### Passage to read

# Substitute for furlex grease?



## BELLATRIX1965 (Jan 2, 2007)

Greetings all: Does anybody have any experience/recommendations for a substitute to the FURLEX grease for roller furlers? I ran out of the supply that came with the boat, and need to do some overdue maintenance. Having a hard time putting my hands on the OEM FURLEX grease. Asked at my local chandler (Hamilton Marine), and they were unable to source some. There has to be a suitable substitute out there! Any insight appreciated.


----------



## aa3jy (Jul 23, 2006)

BELLATRIX1965 said:


> Greetings all: Does anybody have any experience/recommendations for a substitute to the FURLEX grease for roller furlers? I ran out of the supply that came with the boat, and need to do some overdue maintenance. Having a hard time putting my hands on the OEM FURLEX grease. Asked at my local chandler (Hamilton Marine), and they were unable to source some. There has to be a suitable substitute out there! Any insight appreciated.


http://www.cruisersforum.com/forums/f116/grease-type-for-furlex-roller-fuller-112744.html


----------



## pdqaltair (Nov 14, 2008)

Since you're are looking for a wash-out resistant waterproof grease for low-speed bearings, winch grease seems obvious. Despite other comments, I've done lab testing and Lewmar is way out in front. If you want something more local, Green Grease (yes, that is the brand) from Advace Autoparts and others is the best at resisting washout and corrosion (again, based on testing and experience).

Superlube as some strengths, but corrosion protection and low speed bearings and gears are not among them. Superlube has special products for those applications.

No, I'm not sure what Furlex grease is, but I doubt very seriously that it is a custom formulation.

There is something coming up in PS on this and winch grease, don't know when.


----------



## BELLATRIX1965 (Jan 2, 2007)

Thanks pdq! I agree, these manufacturers simply purchase things like lubricants and o-rings, etc. off-the-shelf from other makers (then re-package and triple the price!). I looked up your Green Grease, and will be off to AutoZone to get some! Thanks again!


----------



## aa3jy (Jul 23, 2006)

Interesting...

http://www.bobistheoilguy.com/forums/ubbthreads.php?ubb=showflat&Number=1624149


----------



## sailingfool (Apr 17, 2000)

Furlex makes a high quality and expensive system, well worth the price premium in my experience. Using any other grease than the Furlex stuff would be classic " penny wise and pound foolish".

######
### Data lines

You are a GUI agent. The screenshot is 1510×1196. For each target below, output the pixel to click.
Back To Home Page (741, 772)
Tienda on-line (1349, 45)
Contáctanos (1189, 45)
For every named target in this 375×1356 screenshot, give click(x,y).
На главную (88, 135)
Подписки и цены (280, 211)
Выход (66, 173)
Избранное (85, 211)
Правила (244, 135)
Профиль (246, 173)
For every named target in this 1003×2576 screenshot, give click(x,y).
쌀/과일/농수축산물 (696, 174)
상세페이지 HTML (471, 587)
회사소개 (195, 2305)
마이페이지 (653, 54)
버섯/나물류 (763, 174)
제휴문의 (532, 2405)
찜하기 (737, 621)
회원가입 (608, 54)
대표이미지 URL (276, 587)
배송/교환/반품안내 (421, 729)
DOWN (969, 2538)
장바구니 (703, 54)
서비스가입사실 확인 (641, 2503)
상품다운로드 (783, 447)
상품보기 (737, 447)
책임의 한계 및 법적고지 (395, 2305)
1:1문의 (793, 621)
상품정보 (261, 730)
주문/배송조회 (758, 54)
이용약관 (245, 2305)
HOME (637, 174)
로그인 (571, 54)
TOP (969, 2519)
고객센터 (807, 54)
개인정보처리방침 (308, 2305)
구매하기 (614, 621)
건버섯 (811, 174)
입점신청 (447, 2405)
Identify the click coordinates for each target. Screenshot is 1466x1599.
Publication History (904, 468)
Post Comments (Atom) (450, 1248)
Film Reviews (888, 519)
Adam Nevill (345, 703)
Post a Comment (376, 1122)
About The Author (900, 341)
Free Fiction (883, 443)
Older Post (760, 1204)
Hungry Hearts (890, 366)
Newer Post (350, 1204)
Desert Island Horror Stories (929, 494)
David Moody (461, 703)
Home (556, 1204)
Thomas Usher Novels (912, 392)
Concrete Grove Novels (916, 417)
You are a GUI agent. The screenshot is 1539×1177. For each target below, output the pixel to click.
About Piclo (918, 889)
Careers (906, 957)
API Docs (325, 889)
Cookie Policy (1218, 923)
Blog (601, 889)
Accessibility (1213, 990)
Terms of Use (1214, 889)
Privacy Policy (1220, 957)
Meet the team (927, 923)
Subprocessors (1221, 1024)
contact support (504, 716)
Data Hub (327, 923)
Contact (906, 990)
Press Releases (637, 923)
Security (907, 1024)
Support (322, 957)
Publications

######

◆ **Stated exercise**
Continue the forum thread about substitutes for Furlex roller furler grease, picking up after its final post.

◆ **Result of this task**
----------



## aa3jy (Jul 23, 2006)

Currently in Oxford,Md. having our Pro Furl serviced. Did ask the rigger what they used for grease on the Furlex. He said they have the Furlex grease which is marketed by Seldain. He did caution using other grease that may have a tendency to collect contaminates and possibly cause an early bearing failure.


----------



## Jim_W (Jul 27, 2014)

Annapolis performance sail carries it


----------



## T37Chef (Oct 9, 2006)

Buy a Harken... wash with water 

Sorry I couldn't resist


----------



## cascoamarillo (Aug 8, 2013)

I have no idea, and maybe this is not relate what the OP asked for...are dry lubricants, like Sailkote, good for rolling furling systems? I mean, for like lubricate the drum?


----------



## sailingfool (Apr 17, 2000)

Different furling systems require different lubricant types, or none. I'm not aware of any that use dry lubricant but could be. To not service a furling system per the manufacturer's instructions is expensive folly.


----------



## IStream (Dec 15, 2013)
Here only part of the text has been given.